# [EXERCISE DESCRIPTION]
The data below holds a line containing "Screen dimensions: 1372x873" and a line containing "Given: Expand the"; please quote exactly those two lines and every line between them, and nothing else.

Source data
•••••

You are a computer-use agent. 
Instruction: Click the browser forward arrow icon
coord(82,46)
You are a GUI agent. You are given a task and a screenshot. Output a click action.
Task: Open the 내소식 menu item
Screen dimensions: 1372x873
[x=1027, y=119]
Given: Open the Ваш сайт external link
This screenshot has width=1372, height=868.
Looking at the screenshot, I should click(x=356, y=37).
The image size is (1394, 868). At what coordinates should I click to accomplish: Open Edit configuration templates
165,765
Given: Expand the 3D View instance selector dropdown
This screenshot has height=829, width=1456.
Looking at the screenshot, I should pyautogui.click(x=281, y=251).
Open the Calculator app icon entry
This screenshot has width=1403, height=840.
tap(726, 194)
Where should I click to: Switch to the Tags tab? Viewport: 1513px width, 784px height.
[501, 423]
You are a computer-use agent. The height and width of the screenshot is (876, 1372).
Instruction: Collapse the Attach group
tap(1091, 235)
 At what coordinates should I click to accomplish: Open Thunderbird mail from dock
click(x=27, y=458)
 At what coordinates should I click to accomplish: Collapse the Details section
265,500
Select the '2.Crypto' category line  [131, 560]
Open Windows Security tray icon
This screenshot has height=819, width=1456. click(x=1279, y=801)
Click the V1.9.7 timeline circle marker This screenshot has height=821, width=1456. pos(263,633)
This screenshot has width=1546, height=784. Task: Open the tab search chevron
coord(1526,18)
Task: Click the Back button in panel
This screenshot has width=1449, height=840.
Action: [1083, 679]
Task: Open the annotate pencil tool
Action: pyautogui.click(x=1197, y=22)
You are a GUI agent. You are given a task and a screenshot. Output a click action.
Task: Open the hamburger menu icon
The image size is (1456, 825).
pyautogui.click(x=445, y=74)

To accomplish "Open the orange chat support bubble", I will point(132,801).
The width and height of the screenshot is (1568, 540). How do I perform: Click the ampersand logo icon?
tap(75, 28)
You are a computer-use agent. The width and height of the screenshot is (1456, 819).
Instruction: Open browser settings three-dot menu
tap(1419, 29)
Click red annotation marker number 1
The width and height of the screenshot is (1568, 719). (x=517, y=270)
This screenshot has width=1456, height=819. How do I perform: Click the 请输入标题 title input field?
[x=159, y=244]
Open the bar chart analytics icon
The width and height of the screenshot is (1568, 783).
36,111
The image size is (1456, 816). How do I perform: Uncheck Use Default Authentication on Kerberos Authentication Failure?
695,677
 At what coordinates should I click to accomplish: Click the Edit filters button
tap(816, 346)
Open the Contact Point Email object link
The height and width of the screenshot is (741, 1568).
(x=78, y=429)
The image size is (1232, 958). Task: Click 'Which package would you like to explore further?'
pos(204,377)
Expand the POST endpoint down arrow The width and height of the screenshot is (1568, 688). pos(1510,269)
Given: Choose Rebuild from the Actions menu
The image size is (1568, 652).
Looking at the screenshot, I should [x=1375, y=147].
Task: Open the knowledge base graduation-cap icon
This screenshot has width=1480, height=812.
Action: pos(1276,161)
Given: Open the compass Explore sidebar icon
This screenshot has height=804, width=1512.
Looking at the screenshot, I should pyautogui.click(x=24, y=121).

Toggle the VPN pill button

•••••

# [WRITTEN ANSWER]
Screen dimensions: 1372x873
[x=1027, y=119]
Given: Open the Ваш сайт external link
This screenshot has width=1372, height=868.
Looking at the screenshot, I should click(x=356, y=37).
The image size is (1394, 868). At what coordinates should I click to accomplish: Open Edit configuration templates
165,765
Given: Expand the 3D View instance selector dropdown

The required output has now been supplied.